[DATA TO USE]

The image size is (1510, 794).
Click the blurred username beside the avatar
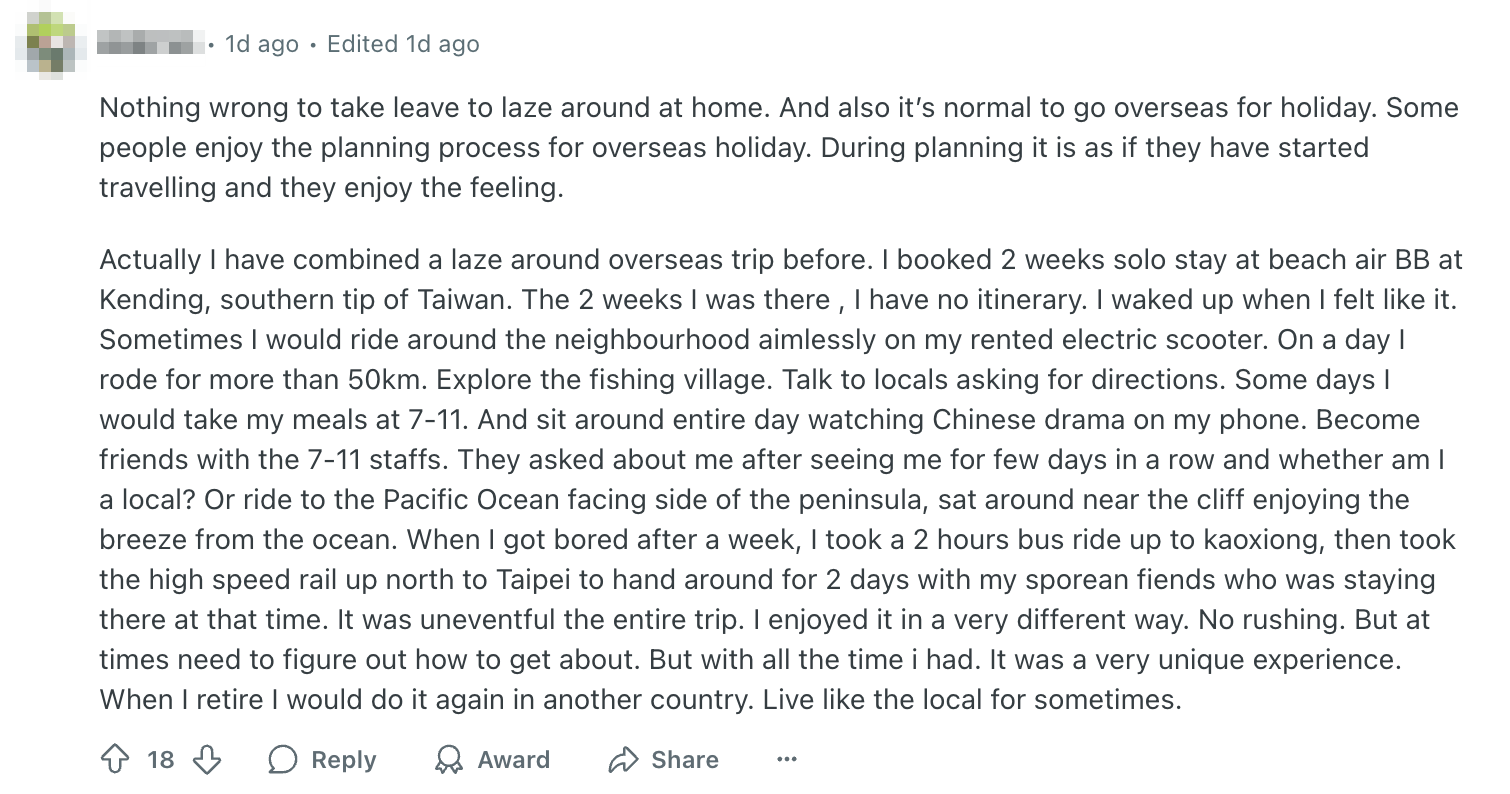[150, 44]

[/DATA TO USE]
[DATA TO USE]

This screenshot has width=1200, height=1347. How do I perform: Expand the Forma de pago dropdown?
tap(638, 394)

[/DATA TO USE]
[DATA TO USE]

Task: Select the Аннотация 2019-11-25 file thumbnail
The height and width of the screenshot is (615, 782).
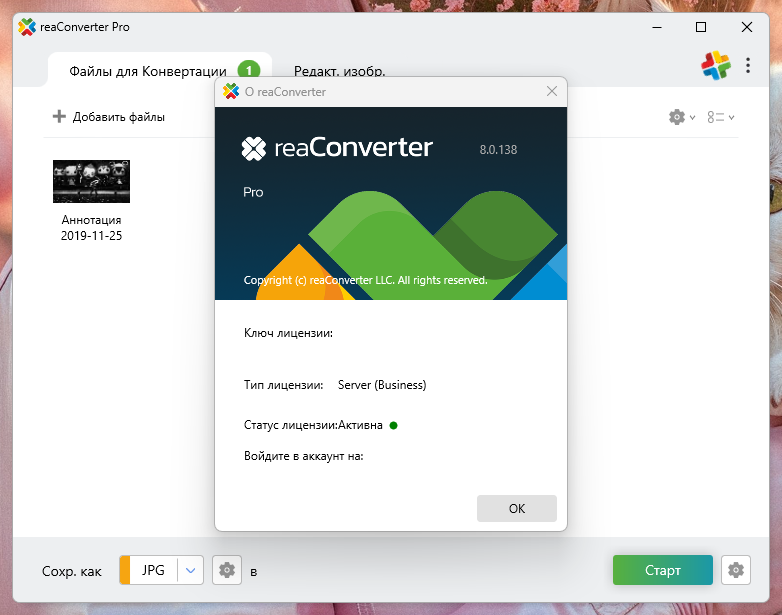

[/DATA TO USE]

#### [THE PROBLEM]
Lines to set down from above: the line with "Task: Select the", the line with "The height and", and every line between, each exactly as written.

#### [EXERCISE ANSWER]
Task: Select the Аннотация 2019-11-25 file thumbnail
The height and width of the screenshot is (615, 782).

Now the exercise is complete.